Since its 1998 test of the Taepodong-1 missile, the North has carried out five long-range rocket tests. Experts say the latest test in 2012 showed that it can get a missile to travel some 10,000 kilometers -- far enough to reach the U.S. mainland.
Apart from the land-based platform, the North has been pushing to develop an underwater nuclear-capable missile system. Last May, it claimed to have carried out an ejection test of a submarine-launched ballistic missile. It is also thought to have conducted SLBM tests in November and December.
Fears about the SLBM stem from the North’s potential “second-strike capability” to launch a sudden nuclear retaliation if it suffers a “first strike” from enemy forces.

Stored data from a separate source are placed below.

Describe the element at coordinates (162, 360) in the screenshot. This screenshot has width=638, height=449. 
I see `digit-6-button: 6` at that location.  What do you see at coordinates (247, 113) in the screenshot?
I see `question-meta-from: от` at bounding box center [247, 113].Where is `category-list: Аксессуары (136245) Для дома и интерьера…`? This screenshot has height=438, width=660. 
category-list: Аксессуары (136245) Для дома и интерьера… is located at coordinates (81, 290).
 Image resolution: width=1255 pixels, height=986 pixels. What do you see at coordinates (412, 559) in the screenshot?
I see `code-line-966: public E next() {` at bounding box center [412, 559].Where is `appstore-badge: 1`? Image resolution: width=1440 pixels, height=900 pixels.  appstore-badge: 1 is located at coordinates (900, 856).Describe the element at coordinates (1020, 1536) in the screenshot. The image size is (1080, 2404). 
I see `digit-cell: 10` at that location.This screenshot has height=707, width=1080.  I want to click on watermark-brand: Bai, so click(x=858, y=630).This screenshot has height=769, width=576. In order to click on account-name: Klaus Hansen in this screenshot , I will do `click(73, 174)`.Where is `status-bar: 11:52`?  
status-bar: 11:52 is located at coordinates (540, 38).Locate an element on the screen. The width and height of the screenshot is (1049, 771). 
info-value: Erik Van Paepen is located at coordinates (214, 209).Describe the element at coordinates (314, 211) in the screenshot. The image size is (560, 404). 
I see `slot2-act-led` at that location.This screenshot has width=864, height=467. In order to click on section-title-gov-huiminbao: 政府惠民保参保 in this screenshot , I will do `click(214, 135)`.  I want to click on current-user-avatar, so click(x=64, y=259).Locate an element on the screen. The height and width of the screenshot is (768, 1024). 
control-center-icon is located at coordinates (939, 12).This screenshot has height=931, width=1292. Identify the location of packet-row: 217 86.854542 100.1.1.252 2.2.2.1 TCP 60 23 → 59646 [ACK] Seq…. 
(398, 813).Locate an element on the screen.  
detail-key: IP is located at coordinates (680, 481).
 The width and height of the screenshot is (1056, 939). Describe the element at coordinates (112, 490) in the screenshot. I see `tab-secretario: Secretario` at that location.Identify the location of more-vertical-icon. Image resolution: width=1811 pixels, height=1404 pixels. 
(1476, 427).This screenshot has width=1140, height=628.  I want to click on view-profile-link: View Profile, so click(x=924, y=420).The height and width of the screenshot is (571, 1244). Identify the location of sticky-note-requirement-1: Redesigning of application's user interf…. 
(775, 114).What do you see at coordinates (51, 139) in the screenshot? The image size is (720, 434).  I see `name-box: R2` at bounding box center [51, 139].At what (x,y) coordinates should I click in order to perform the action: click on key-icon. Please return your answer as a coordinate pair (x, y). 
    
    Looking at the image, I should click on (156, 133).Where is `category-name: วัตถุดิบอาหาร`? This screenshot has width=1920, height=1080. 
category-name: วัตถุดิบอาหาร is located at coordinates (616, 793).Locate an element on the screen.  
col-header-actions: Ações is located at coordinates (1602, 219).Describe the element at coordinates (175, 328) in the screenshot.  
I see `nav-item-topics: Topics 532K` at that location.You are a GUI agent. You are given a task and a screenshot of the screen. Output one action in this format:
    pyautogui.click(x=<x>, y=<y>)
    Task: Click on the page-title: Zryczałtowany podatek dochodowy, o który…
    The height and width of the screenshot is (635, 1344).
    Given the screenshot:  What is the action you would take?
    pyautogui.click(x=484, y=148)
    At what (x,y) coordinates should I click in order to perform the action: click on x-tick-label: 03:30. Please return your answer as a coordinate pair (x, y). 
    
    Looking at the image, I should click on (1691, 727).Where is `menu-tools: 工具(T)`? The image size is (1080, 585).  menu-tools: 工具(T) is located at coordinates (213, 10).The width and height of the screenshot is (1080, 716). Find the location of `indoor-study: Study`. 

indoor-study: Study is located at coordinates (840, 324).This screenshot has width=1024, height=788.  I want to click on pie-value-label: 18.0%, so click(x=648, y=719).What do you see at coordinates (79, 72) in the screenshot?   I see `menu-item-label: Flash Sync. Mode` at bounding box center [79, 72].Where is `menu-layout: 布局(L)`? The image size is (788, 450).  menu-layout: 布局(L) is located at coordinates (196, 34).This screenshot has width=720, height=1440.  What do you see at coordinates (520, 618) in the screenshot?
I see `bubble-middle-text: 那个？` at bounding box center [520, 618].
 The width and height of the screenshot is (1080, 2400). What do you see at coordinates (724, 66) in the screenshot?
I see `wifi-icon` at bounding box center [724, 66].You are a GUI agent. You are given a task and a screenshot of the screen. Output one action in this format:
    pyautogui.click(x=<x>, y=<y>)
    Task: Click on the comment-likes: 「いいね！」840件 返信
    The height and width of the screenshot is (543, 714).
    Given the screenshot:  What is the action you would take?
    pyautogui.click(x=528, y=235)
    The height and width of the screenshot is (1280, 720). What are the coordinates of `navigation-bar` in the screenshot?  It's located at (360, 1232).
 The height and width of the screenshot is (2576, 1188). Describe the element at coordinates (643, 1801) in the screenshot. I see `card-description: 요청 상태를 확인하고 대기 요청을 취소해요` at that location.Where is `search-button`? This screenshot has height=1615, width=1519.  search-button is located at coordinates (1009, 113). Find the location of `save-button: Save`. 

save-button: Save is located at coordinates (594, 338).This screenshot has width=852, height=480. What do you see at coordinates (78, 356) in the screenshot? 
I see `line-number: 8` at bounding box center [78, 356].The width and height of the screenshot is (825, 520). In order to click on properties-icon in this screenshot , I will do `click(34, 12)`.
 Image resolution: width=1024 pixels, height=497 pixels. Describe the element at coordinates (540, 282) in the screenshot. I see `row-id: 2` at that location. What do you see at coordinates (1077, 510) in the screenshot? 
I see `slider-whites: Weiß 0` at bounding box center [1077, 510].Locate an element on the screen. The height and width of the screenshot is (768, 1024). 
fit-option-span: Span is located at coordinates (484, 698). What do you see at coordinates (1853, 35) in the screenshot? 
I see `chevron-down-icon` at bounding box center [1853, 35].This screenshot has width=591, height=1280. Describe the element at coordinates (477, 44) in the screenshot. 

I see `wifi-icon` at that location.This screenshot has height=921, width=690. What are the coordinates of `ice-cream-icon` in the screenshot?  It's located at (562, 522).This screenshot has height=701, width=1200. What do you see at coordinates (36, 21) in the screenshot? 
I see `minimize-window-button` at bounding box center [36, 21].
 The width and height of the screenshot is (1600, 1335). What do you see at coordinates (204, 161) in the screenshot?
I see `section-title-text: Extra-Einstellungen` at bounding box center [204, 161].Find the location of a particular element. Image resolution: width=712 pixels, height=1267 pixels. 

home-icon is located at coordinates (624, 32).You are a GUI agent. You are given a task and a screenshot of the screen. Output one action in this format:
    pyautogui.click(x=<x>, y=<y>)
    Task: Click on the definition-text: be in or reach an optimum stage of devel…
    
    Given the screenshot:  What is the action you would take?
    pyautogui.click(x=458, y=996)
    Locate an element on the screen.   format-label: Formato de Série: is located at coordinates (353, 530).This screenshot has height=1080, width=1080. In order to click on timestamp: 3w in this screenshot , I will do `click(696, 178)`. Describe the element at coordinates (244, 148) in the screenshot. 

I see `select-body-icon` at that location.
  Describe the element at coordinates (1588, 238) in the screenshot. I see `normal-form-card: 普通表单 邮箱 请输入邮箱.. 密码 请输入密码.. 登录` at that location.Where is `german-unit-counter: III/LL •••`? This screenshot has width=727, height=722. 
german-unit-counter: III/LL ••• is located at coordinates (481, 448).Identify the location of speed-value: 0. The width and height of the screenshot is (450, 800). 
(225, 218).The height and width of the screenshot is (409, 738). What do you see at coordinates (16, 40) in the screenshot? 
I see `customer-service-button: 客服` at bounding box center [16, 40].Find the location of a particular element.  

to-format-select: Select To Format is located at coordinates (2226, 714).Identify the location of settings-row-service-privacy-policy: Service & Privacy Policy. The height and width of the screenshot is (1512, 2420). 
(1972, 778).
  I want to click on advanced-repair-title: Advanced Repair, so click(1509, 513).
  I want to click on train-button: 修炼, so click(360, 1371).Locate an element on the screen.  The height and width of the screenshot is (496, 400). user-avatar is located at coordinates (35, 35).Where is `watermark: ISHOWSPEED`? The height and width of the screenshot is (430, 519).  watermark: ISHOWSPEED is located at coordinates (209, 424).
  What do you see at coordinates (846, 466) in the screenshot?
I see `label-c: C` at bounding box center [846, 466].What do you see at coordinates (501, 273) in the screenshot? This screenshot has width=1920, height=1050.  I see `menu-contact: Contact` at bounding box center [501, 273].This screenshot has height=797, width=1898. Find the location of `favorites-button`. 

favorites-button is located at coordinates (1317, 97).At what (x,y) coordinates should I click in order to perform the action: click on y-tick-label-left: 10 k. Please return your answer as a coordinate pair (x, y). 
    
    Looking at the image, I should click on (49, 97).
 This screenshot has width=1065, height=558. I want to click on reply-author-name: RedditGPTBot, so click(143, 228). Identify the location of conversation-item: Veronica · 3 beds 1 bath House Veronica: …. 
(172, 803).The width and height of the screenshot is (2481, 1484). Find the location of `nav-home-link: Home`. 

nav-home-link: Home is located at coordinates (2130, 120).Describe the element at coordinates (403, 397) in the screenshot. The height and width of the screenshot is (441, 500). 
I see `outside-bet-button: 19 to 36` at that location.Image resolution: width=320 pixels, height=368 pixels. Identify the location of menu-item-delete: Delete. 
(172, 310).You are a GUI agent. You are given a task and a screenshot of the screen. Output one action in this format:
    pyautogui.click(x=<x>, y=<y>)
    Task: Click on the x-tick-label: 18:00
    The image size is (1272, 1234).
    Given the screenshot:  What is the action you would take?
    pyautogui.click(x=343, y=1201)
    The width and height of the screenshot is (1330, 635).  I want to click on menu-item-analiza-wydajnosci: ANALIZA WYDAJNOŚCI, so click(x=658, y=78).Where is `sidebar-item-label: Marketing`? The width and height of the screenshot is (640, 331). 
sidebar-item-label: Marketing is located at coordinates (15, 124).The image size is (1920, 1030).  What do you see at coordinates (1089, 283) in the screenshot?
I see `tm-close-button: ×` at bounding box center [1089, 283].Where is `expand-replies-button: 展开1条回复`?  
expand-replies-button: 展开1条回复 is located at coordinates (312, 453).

The second-strike capability forms the basis of a condition referred to as “mutual assured destruction” that maintained the “balance of terror” between the U.S. and Soviet Union during the Cold War. SLBMs are at the core of the capability as submarines can launch targeted surprise attacks on enemy forces.
The reclusive state has also been seen steadily seeking to accumulate weapons-grade fissile materials through its plutonium-based nuclear program and uranium enrichment activities to build nuclear warheads.
Last September, the North’s Atomic Energy Institute chief claimed that the North restarted all nuclear facilities, including its 5-megawatt reactor and uranium enrichment factory at its main Yongbyon nuclear complex.
The main 5-megawatt reactor is the North’s core facility to produce weapons-grade plutonium. The reactor, should it be fully operational, can produce 6 kilograms of plutonium each year -- enough to build one nuclear warhead, analysts say.
The North is believed to have accumulated some 40 kilograms of plutonium after it reprocessed spent fuel rods at least three times, in 2003, 2005 and 2009, according to Seoul officials.
Amid its efforts to produce plutonium-based bombs, the North has also been striving to advance its uranium enrichment program, reportedly since the mid-1980s.
The regime has claimed to have some 2,000 operational centrifuges capable of producing some 40 kilograms of highly enriched uranium each year. To produce one HEU bomb, more than 15 kilograms of HEU are required.
Pyongyang has pushed for its nuclear program in line with its so-called Byungjin policy of simultaneously developing its economy and nuclear arms. The North has already described itself as a nuclear power state in its constitution, a status that the U.S. and South Korea say can never be accepted.